One of the meta-plots for the first decade of my game world (actually played decade) was "what is going on with super-tech?" Characters couldn't have super-tech without a lot of oversight, and it had to be highly unique/non-reproducable or I wouldn't allow that justification. No t-port tech, extremely limited force field tech... blasters existed, as did early hover vehicles, but both were highly expensive and inefficient compared to standard weapons.

 

During that decade there were a few "super suits" but they had weird tech, or were alien artifacts... and a conspiracy was revealed involving a number of groups (Paradigm Inc., the Jade Organization) and major governments (all of the UN Security Council) etc. They were purposefully suppressing tech break throughs of high levels... because such breakthroughs tended to draw the attention of the most feared power on the planet, Dr. Destroyer. He was purposefully hunting down and stealing, destroying all high tech that might actually threaten his position. He'd essentially kept the world stagnating for decades based on threatened and actual terrorist activity. Dr. D was only every directly confronted three times... one battle drove him from Destruga... a second was a captured hero who was going to be used to carry a nuclear device into city, but escaped... and the third was the climatic battle over the Atlantic over control of a massive Progenitor artifact that would have allowed Dr. D to rule the world. (That fight was out in the open, and I would have allowed it to go either way. Heroes could have lost, and the last seven years would have been battling as insurgents against his tyrranny.)

 

With Dr.

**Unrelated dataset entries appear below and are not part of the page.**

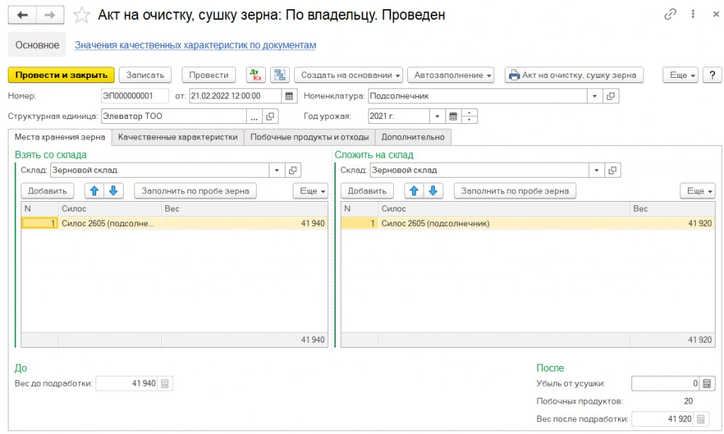
Task: Move row down in Сложить на склад
Action: point(433,190)
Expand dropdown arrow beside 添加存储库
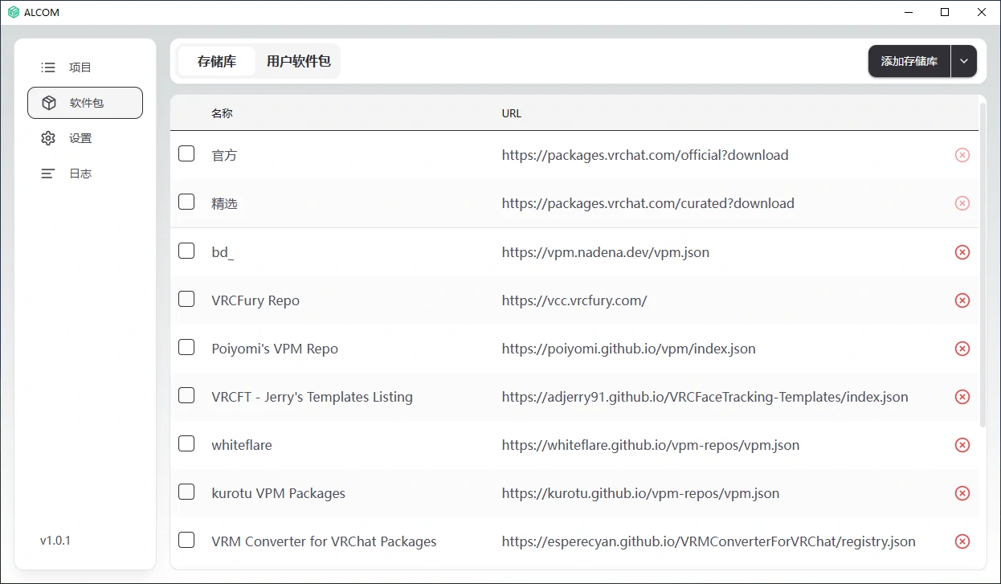 pyautogui.click(x=964, y=61)
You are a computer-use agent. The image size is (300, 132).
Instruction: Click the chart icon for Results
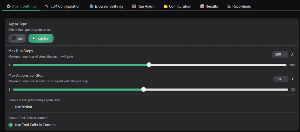[202, 6]
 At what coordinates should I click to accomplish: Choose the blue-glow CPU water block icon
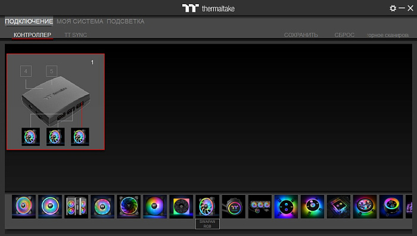tap(286, 206)

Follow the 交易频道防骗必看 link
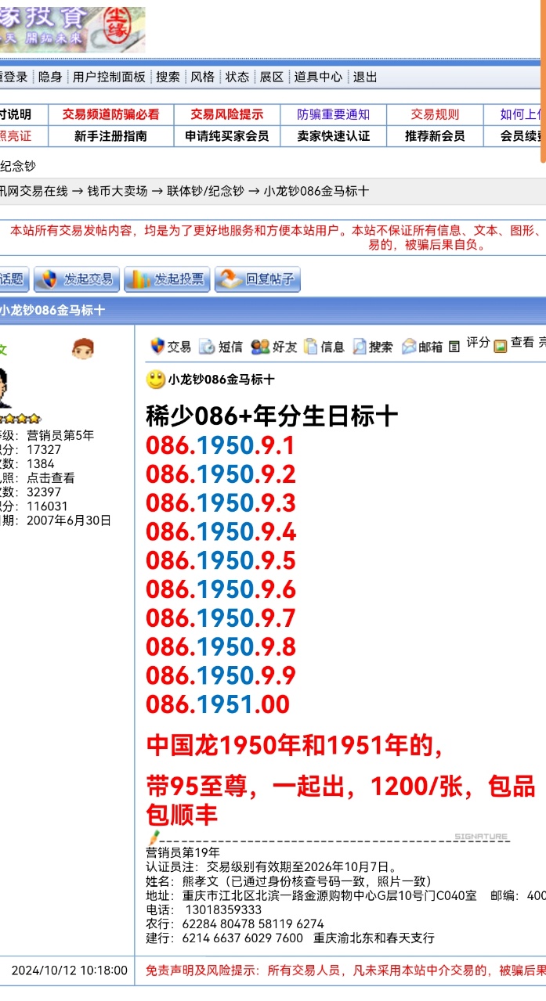110,114
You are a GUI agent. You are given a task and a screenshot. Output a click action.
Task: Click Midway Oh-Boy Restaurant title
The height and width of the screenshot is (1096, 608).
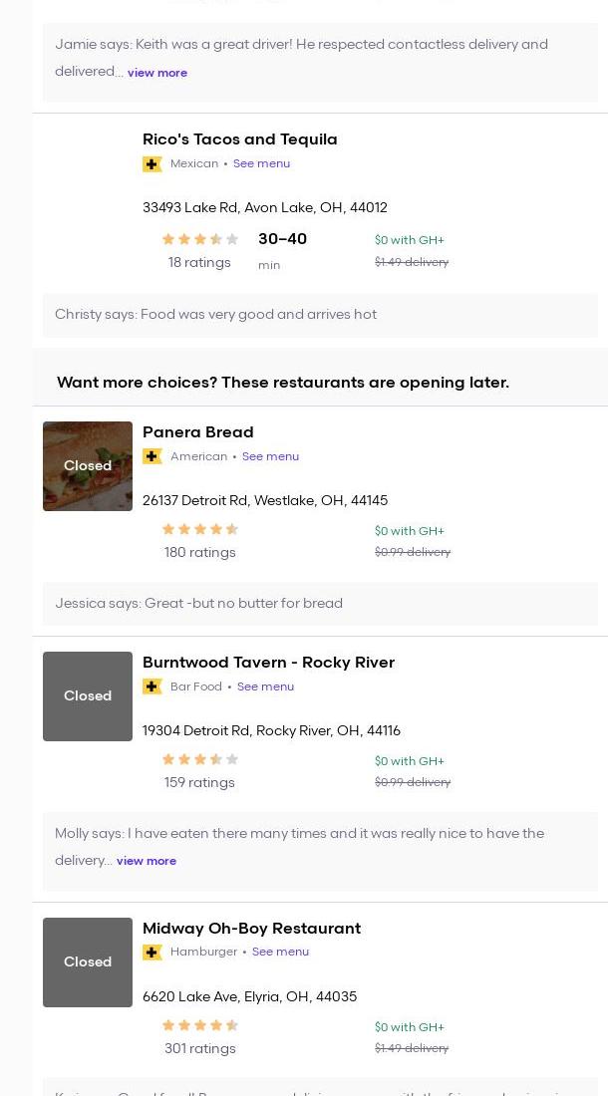click(x=251, y=929)
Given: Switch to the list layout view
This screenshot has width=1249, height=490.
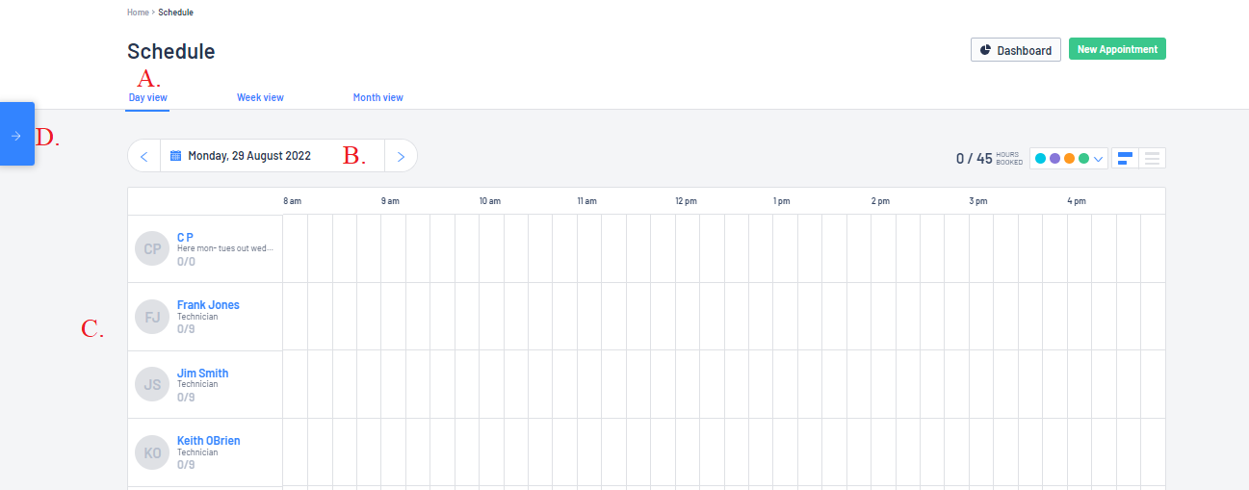Looking at the screenshot, I should click(x=1152, y=158).
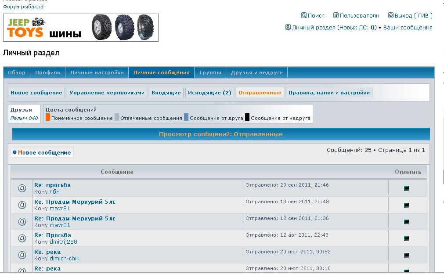Open Входящие folder tab
The image size is (444, 274).
coord(166,93)
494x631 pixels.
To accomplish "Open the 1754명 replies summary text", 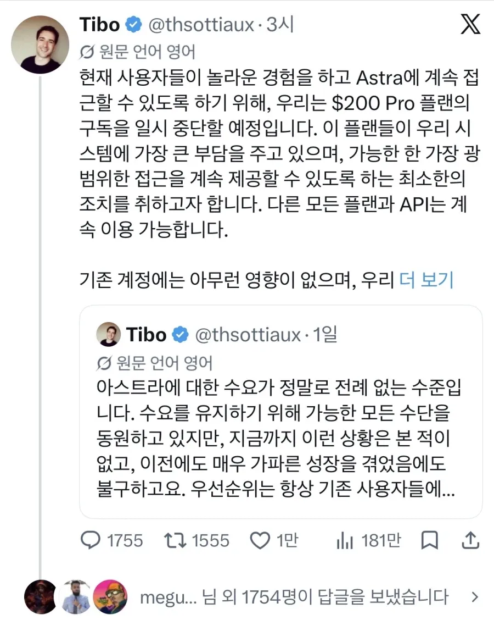I will [x=294, y=597].
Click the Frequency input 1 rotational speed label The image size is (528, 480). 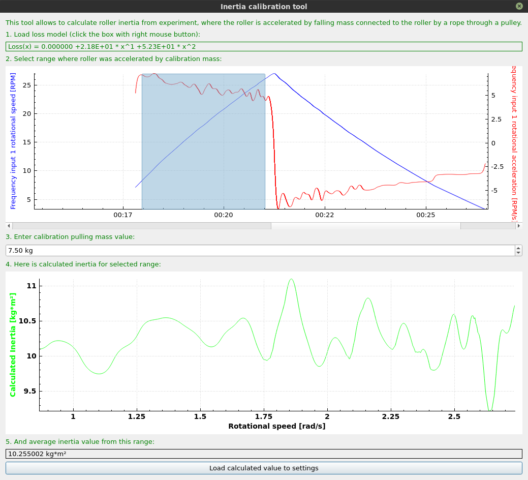(x=13, y=138)
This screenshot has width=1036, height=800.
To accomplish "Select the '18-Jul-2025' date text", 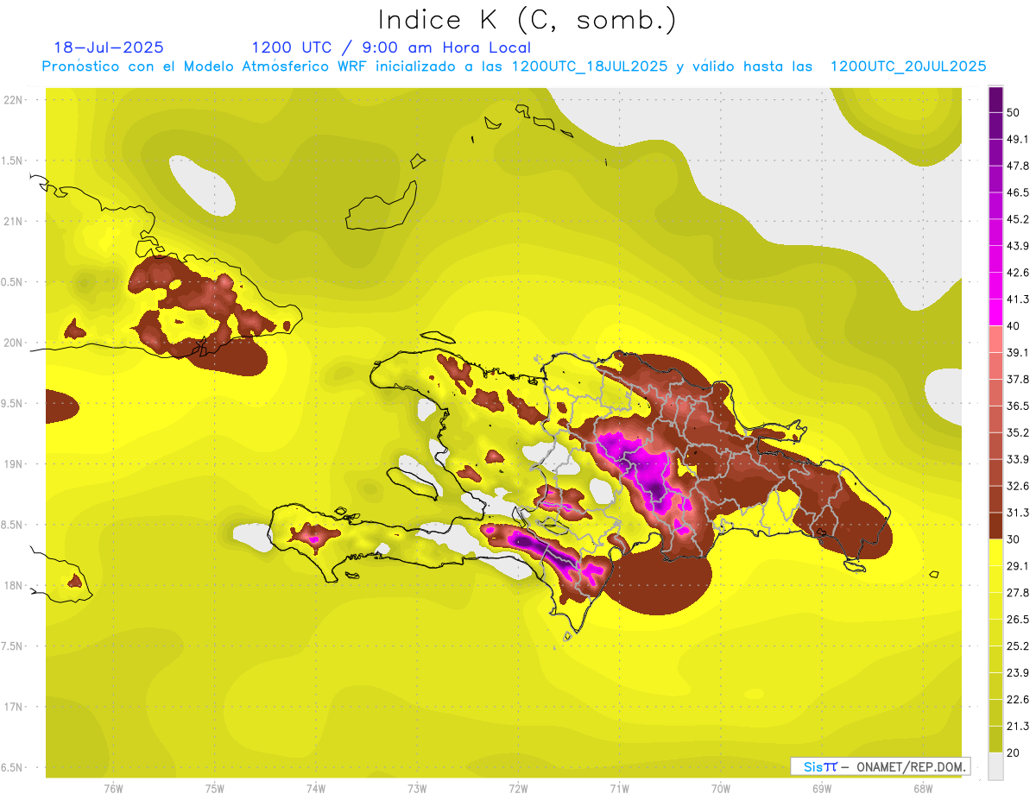I will pyautogui.click(x=108, y=47).
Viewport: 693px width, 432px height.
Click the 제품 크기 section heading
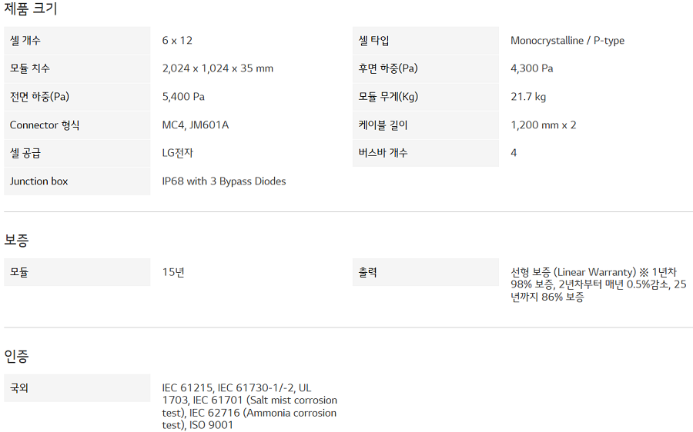(31, 9)
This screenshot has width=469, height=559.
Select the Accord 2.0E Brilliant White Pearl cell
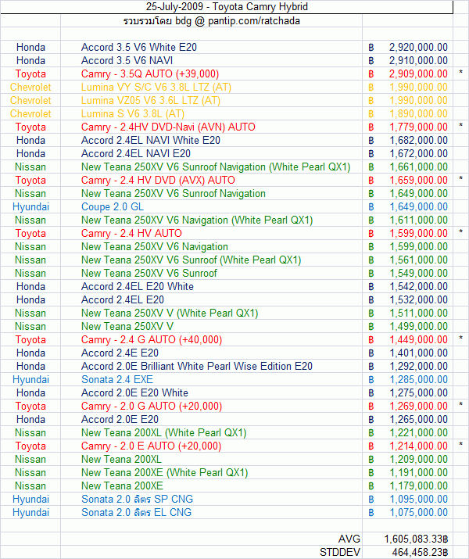[197, 366]
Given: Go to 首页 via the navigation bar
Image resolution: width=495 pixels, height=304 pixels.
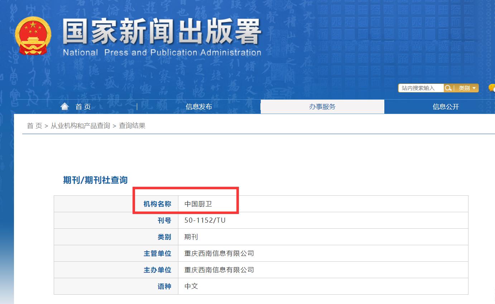Looking at the screenshot, I should 83,106.
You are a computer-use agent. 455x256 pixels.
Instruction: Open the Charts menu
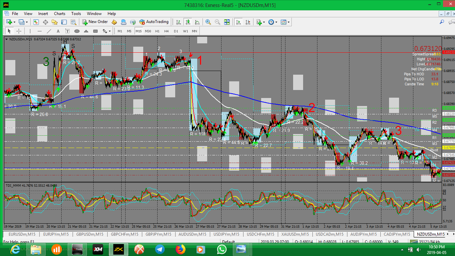(60, 13)
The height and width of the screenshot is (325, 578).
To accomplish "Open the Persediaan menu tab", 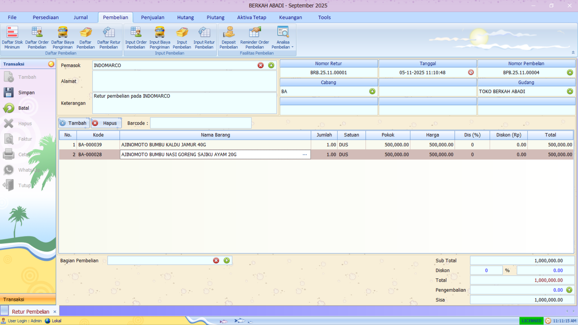I will coord(46,17).
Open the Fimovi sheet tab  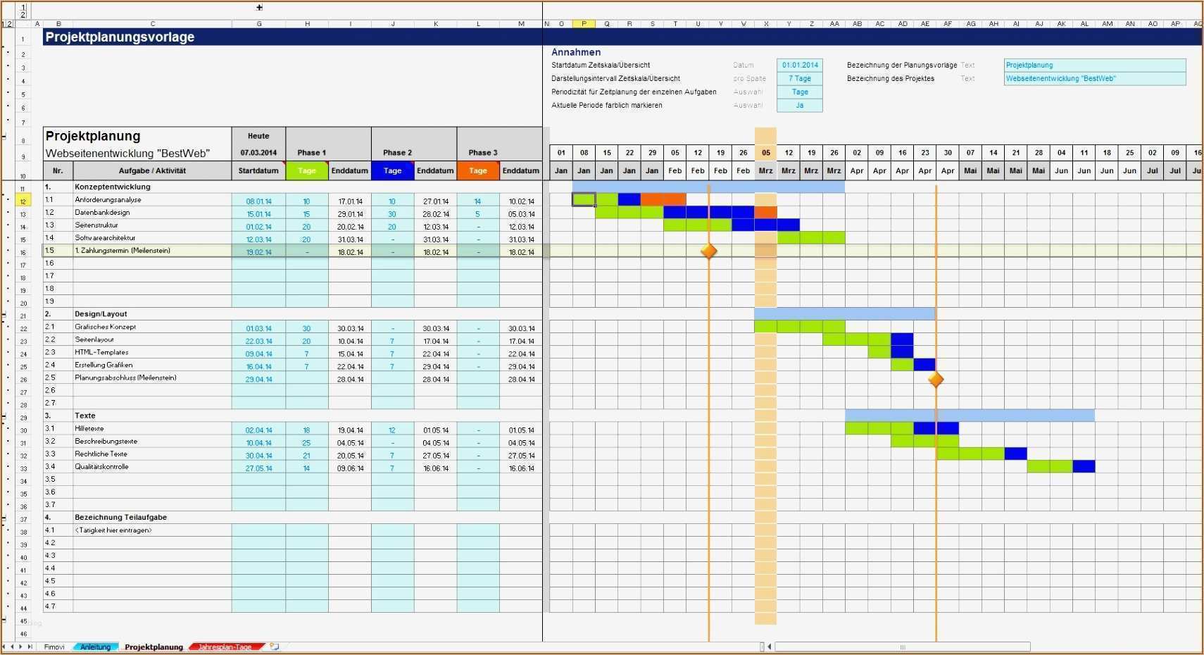54,647
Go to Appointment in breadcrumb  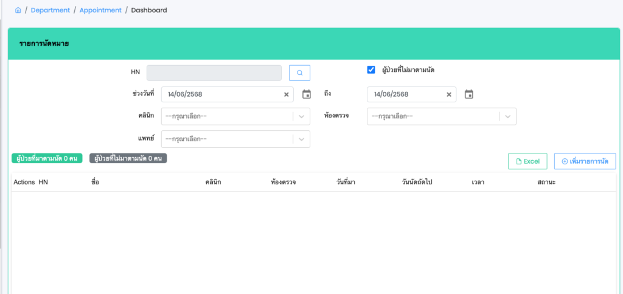pos(100,10)
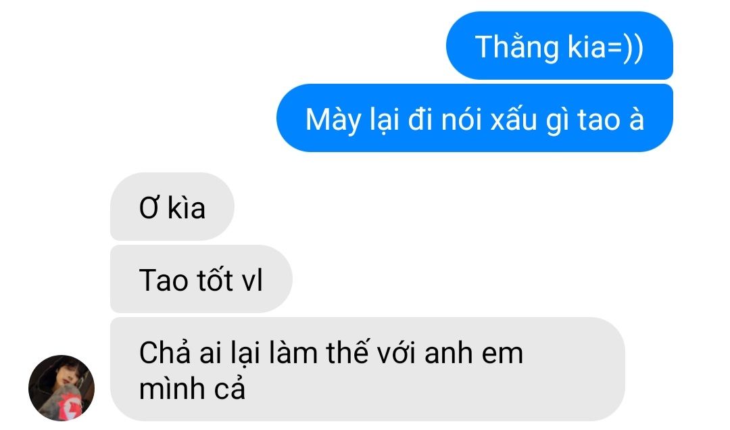This screenshot has height=430, width=730.
Task: Tap the 'Tao tốt vl' message bubble
Action: [x=201, y=279]
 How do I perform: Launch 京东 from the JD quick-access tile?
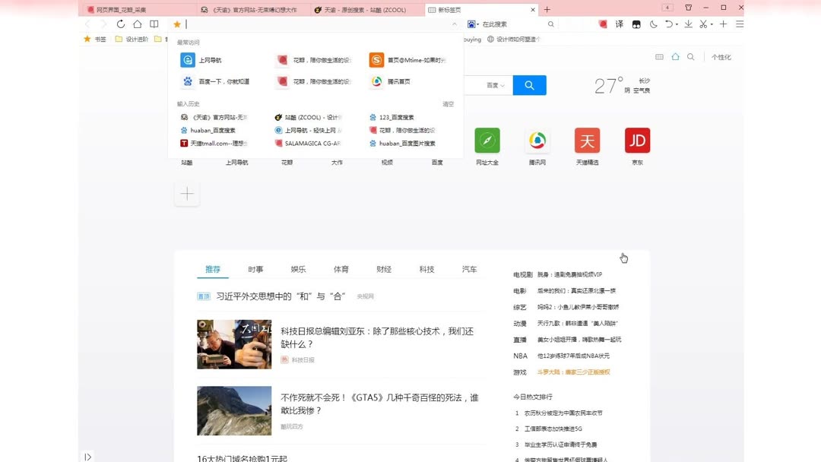(x=637, y=141)
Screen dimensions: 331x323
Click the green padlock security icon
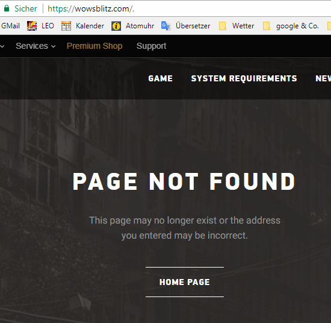coord(7,8)
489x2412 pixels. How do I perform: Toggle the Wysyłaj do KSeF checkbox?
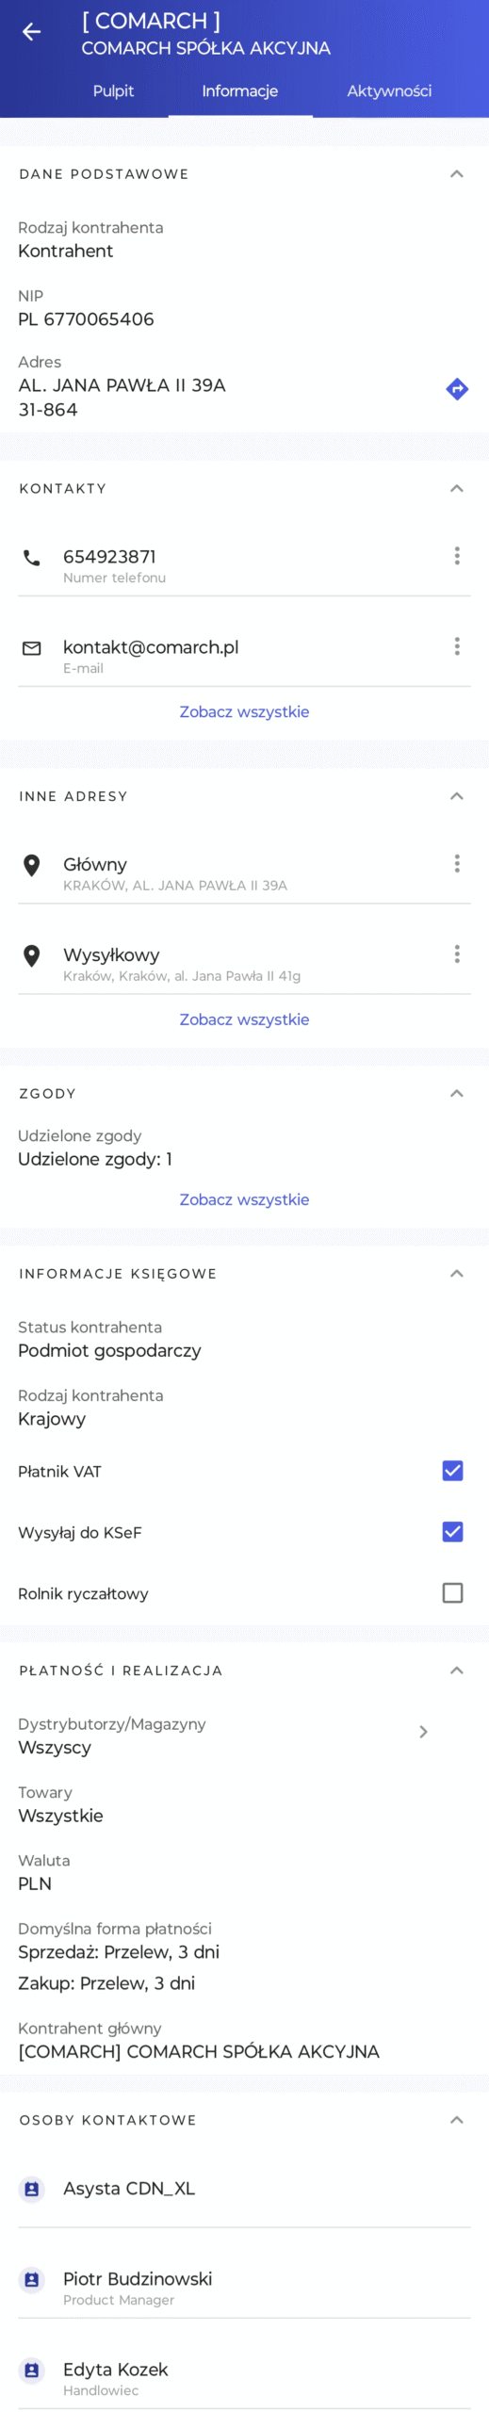(x=452, y=1532)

D dead (and other issues that caused the Jade Organization to be eliminated) technology over the past seven years of my campaign, has begun to expand greatly. Electric cars are everywhere, and efficient flying cars are only a few years away. New energy technologies are beginning to replace fossil fuels and this is causing quite a bit of economic unrest. There are colonies on Mars and the moon... the Galactic Confederation is known and looking to bring Earth into it's organization (while other Empires seek to destroy the planet) and the secret behind most high tech has been revealed (and is now THE area of study for scientists around the world)... a substance called Crystal Technology or crys-tech... a living crystal ultra superconductor that permeates the earth (one of three planets in the known galaxy with the stuff... one was destroyed the second is quarantined) but was only found in deep pockets until China nuked itself trying to stop some villains (the resurgence of Menton and Mentalla) which pumped energy into the crys-tech and caused it to grow and sprout around the globe.

 

So, basically, I've always hated the normal comic book trope of "high tech that never seems to actually change society" and have thrown that out, trying to build instead a sort of sf universe where superpowers and supertech really do change the world the characters live in.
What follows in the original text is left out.